I have a huge sense of urgency on this. There are so many places where there are unnecessary deaths and suffering. We could have the target of bringing down the number of unnecessary car deaths by a factor of ten. Or using AI to detect emerging disease outbreaks which could kill millions very quickly. Or the question of using AI to help run the logistic supply chain, making sure that after an emergency, instead of everyone running around in a fog, there's a very clear plan on who needs what. All of these things are instances where you can save lives. Or people who are sick getting actual replies about decisions on when to seek medical treatment. Ten or 20 million people go to search engines every day asking for medical advice, and the advice they're getting back is not very good. We see so many examples of places it will save lives.
Uber recently poached 40 faculty and staff from CMU to work on self-driving cars. Do you worry about top researchers leaving academia and heading into for-profit careers?
Since last year, we've doubled the size of all our robotics programs because there is so much demand in the world for these people. In general, if you look at the number of folks we're training in machine learning, it's skyrocketing here, and it's skyrocketing at other places. In terms of education, these are boom years because there's so much demand for people with these skills. As a result, we've grown our faculty by 17 new hires last year, lost faculty to Uber, but if you look overall, we're in a huge expansion mode. We're encouraging faculty and students to go out and work at places like Amazon and Microsoft and NASA—to do that for a few years and come back. While the AI revolution is happening, you're going to see a world where top researchers keep re-circulating between these different worlds. There's a lot of basic theory that's still being worked out and a lot of actual implementation where great ideas coming out of the university need to get put in real world products.
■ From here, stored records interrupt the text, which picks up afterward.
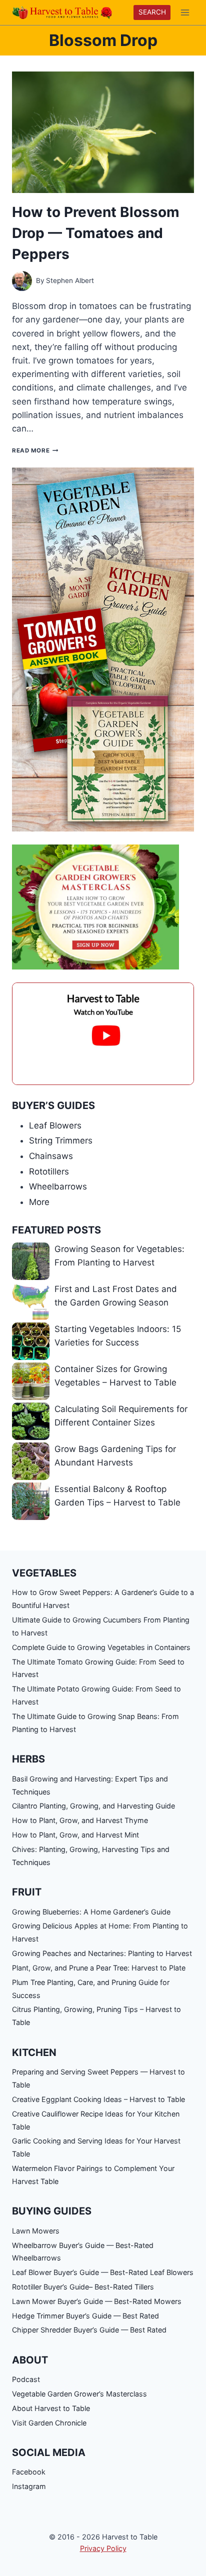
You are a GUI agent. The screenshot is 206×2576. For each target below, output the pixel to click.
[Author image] (22, 281)
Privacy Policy (103, 2548)
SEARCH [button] (152, 12)
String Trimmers (60, 1141)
The thing that keeps me up at night is whether we will find enough middle schoolers and high schoolers who want to come into this area. That's vastly more important to me than questions about whether one company behaves badly.
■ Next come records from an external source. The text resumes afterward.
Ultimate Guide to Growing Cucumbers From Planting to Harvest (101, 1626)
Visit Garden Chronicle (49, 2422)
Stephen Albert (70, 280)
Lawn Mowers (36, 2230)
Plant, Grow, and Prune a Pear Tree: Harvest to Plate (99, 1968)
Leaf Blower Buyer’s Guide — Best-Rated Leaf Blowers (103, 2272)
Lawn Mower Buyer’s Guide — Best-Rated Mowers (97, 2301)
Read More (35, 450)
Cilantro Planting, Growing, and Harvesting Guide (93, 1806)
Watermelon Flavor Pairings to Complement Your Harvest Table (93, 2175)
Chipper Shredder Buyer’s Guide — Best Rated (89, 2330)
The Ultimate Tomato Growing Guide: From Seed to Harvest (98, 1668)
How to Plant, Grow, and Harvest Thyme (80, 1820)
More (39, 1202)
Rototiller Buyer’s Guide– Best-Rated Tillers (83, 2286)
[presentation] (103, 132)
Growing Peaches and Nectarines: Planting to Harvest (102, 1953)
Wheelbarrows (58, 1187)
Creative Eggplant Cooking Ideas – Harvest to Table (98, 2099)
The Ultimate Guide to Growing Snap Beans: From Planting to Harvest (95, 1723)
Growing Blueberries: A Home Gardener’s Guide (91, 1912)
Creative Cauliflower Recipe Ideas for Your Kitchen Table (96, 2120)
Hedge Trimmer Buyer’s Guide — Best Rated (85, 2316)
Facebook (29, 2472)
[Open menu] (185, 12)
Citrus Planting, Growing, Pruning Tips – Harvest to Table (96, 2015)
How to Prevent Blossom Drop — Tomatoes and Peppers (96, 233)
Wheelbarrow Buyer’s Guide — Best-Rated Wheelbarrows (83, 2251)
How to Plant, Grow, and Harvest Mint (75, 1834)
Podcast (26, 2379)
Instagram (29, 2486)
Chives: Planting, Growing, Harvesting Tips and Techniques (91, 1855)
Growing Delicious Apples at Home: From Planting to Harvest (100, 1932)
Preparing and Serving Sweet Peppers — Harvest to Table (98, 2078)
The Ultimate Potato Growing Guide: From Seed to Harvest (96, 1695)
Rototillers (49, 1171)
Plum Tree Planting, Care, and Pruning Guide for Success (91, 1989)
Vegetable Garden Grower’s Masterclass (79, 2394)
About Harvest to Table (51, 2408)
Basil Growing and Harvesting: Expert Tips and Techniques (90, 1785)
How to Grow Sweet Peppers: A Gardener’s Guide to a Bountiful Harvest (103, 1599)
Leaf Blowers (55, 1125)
Are schools meeting the demands?
There's been a lot of progress, and I'm excited by the new inclusion of CS in the New York curriculum. In Queensland, Australia, robotics is becoming an actual part of the required curriculum for kids. The countries that really push the math and statistics behind AI are the ones that will prosper in the long run.
How is CMU dealing with recruiting more women into tech?
We're really passionate about this. We're the first university to have broken through the 40% barrier—40% of our incoming class is women. The national average is about 20%. That didn't happen by chance. Our wants to be extremely welcoming and ready for diversity in the classroom. If you look further along the career trajectory the numbers are far more depressing for the number of women in leadership roles in high tech companies. Universities and industry and government need to team up to make sure the leadership of AI represents the entire population.